這種餵以大量相關資料,讓AI演算法自己找出其中細部資料的關聯性與整體變化趨勢的方法,有一個大問題是,就是不知道AI演算法到底學到了什麼,像這個例子,AI演算法看了大量美少女吃拉麵的圖片後,還是不知道吃麵要用筷子夾起來,然後筷子是兩根滴。(吃圍巾的那張,最有趣!)
要調校這個錯誤,就是餵以大量美少女用兩根筷子去夾拉麵入口的圖片,但是你真的不知道AI演算法,看了這些所謂正確圖片後,會不會認為拉麵不是拿來吃的,而是夾來玩的。

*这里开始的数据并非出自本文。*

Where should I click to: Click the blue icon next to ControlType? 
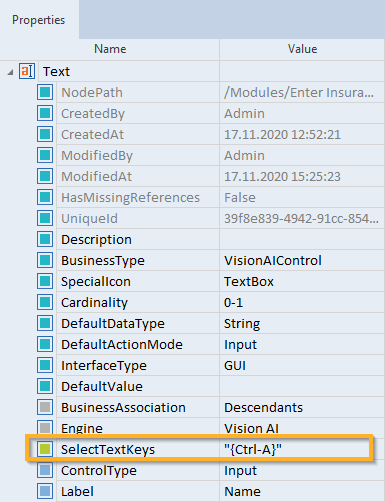tap(45, 470)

類神經網路式的機器學習,其演算邏輯是程式自己辨識輸入的大量資料的差異而長出來的,例如餵以大量人工辨識與分類的合格PCB板與不合格PCB板(有假焊、漏焊、短路、斷線等瑕疵)的照片,程式就能學習到分辨合格與不合格PCB照片的方法(其學習到的機器辨識邏輯,一般來說人類無法理解或調校),並非以規則導向的專家系統(而這些規則與比重,是與專家討論而得出的,人類也看得懂,也能調校)。
所以,這種AI演算法的大問題,就是不知道它到底學習了什麼,又要怎麼調校,只能不斷地餵它不同的資料。因此,只要換一個問題,單單調整其解法讓其結果有用,就會麻煩到要人命。